(Beginning of Study material)

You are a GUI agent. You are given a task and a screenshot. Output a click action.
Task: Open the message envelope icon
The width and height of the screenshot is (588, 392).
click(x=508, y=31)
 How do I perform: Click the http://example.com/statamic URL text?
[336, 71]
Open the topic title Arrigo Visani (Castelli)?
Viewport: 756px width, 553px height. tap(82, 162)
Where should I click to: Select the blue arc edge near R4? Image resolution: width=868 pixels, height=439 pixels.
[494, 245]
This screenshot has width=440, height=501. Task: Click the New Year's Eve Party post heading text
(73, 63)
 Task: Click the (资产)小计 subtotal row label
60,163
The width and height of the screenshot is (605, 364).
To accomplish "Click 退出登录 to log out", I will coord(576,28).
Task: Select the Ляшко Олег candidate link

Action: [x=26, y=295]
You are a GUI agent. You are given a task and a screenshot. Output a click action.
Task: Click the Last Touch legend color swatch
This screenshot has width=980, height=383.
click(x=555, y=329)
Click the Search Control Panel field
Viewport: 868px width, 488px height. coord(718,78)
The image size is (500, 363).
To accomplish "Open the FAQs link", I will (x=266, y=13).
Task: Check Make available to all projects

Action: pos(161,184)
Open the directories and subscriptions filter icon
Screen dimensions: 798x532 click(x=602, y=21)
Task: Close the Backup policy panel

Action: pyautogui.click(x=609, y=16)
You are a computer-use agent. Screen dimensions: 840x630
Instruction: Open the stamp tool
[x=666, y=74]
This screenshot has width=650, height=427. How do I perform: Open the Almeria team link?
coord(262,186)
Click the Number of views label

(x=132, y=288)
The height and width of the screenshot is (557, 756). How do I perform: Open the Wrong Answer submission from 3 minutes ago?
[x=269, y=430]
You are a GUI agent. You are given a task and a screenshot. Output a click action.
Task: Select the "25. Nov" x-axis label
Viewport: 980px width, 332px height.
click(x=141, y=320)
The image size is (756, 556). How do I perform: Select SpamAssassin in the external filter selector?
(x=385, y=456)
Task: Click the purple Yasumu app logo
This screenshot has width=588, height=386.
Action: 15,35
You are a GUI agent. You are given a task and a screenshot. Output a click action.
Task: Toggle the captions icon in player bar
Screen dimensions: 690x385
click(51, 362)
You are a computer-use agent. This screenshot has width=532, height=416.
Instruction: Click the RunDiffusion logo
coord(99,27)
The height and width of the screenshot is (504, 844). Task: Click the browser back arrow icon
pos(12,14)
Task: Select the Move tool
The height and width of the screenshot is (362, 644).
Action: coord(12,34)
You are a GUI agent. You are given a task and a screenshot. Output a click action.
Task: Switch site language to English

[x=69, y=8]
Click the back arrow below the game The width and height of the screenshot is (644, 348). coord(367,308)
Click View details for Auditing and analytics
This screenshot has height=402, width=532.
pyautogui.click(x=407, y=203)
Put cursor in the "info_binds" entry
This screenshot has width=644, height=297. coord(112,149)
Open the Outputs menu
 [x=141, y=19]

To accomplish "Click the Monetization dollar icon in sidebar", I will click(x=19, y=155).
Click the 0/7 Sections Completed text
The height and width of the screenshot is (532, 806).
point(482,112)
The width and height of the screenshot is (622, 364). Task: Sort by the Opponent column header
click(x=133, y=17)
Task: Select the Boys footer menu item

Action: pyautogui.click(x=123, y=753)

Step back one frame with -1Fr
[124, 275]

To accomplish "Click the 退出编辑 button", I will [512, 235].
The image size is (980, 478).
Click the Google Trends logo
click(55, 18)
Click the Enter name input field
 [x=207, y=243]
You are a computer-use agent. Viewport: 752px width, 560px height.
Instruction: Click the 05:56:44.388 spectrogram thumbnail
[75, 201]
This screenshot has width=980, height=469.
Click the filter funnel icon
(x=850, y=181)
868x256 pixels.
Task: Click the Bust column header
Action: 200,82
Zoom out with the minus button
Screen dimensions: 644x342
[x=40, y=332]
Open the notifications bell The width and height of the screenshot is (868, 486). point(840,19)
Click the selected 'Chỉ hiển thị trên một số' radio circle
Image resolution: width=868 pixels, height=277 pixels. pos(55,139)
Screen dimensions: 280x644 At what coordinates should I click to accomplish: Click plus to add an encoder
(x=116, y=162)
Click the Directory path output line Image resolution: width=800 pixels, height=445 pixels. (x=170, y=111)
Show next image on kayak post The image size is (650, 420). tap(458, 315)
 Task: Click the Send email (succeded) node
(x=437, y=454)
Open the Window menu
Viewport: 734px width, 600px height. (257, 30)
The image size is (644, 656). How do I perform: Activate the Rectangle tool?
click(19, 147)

(End of Study material)

Instructions for the task -> I need each line above reproduced exactly.

Output ->
You are a GUI agent. You are given a task and a screenshot. Output a click action.
Task: Open the message envelope icon
The width and height of the screenshot is (588, 392).
click(x=508, y=31)
 How do I perform: Click the http://example.com/statamic URL text?
[336, 71]
Open the topic title Arrigo Visani (Castelli)?
Viewport: 756px width, 553px height. tap(82, 162)
Where should I click to: Select the blue arc edge near R4? Image resolution: width=868 pixels, height=439 pixels.
[494, 245]
This screenshot has width=440, height=501. Task: Click the New Year's Eve Party post heading text
(73, 63)
 Task: Click the (资产)小计 subtotal row label
60,163
The width and height of the screenshot is (605, 364).
To accomplish "Click 退出登录 to log out", I will coord(576,28).
Task: Select the Ляшко Олег candidate link

Action: [x=26, y=295]
You are a GUI agent. You are given a task and a screenshot. Output a click action.
Task: Click the Last Touch legend color swatch
This screenshot has width=980, height=383.
click(x=555, y=329)
Click the Search Control Panel field
Viewport: 868px width, 488px height. coord(718,78)
The image size is (500, 363).
To accomplish "Open the FAQs link", I will (x=266, y=13).
Task: Check Make available to all projects

Action: pos(161,184)
Open the directories and subscriptions filter icon
Screen dimensions: 798x532 click(x=602, y=21)
Task: Close the Backup policy panel

Action: pyautogui.click(x=609, y=16)
You are a computer-use agent. Screen dimensions: 840x630
Instruction: Open the stamp tool
[x=666, y=74]
This screenshot has width=650, height=427. How do I perform: Open the Almeria team link?
coord(262,186)
Click the Number of views label

(x=132, y=288)
The height and width of the screenshot is (557, 756). How do I perform: Open the Wrong Answer submission from 3 minutes ago?
[x=269, y=430]
You are a GUI agent. You are given a task and a screenshot. Output a click action.
Task: Select the "25. Nov" x-axis label
Viewport: 980px width, 332px height.
click(x=141, y=320)
The image size is (756, 556). How do I perform: Select SpamAssassin in the external filter selector?
(x=385, y=456)
Task: Click the purple Yasumu app logo
This screenshot has width=588, height=386.
Action: 15,35
You are a GUI agent. You are given a task and a screenshot. Output a click action.
Task: Toggle the captions icon in player bar
Screen dimensions: 690x385
click(51, 362)
You are a computer-use agent. This screenshot has width=532, height=416.
Instruction: Click the RunDiffusion logo
coord(99,27)
The height and width of the screenshot is (504, 844). Task: Click the browser back arrow icon
pos(12,14)
Task: Select the Move tool
The height and width of the screenshot is (362, 644).
Action: coord(12,34)
You are a GUI agent. You are given a task and a screenshot. Output a click action.
Task: Switch site language to English

[x=69, y=8]
Click the back arrow below the game The width and height of the screenshot is (644, 348). coord(367,308)
Click View details for Auditing and analytics
This screenshot has height=402, width=532.
pyautogui.click(x=407, y=203)
Put cursor in the "info_binds" entry
This screenshot has width=644, height=297. coord(112,149)
Open the Outputs menu
 [x=141, y=19]

To accomplish "Click the Monetization dollar icon in sidebar", I will click(x=19, y=155).
Click the 0/7 Sections Completed text
The height and width of the screenshot is (532, 806).
point(482,112)
The width and height of the screenshot is (622, 364). Task: Sort by the Opponent column header
click(x=133, y=17)
Task: Select the Boys footer menu item

Action: pyautogui.click(x=123, y=753)

Step back one frame with -1Fr
[124, 275]

To accomplish "Click the 退出编辑 button", I will [512, 235].
The image size is (980, 478).
Click the Google Trends logo
click(55, 18)
Click the Enter name input field
 [x=207, y=243]
You are a computer-use agent. Viewport: 752px width, 560px height.
Instruction: Click the 05:56:44.388 spectrogram thumbnail
[75, 201]
This screenshot has width=980, height=469.
Click the filter funnel icon
(x=850, y=181)
868x256 pixels.
Task: Click the Bust column header
Action: 200,82
Zoom out with the minus button
Screen dimensions: 644x342
[x=40, y=332]
Open the notifications bell The width and height of the screenshot is (868, 486). point(840,19)
Click the selected 'Chỉ hiển thị trên một số' radio circle
Image resolution: width=868 pixels, height=277 pixels. pos(55,139)
Screen dimensions: 280x644 At what coordinates should I click to accomplish: Click plus to add an encoder
(x=116, y=162)
Click the Directory path output line Image resolution: width=800 pixels, height=445 pixels. (x=170, y=111)
Show next image on kayak post The image size is (650, 420). tap(458, 315)
 Task: Click the Send email (succeded) node
(x=437, y=454)
Open the Window menu
Viewport: 734px width, 600px height. (257, 30)
The image size is (644, 656). How do I perform: Activate the Rectangle tool?
click(19, 147)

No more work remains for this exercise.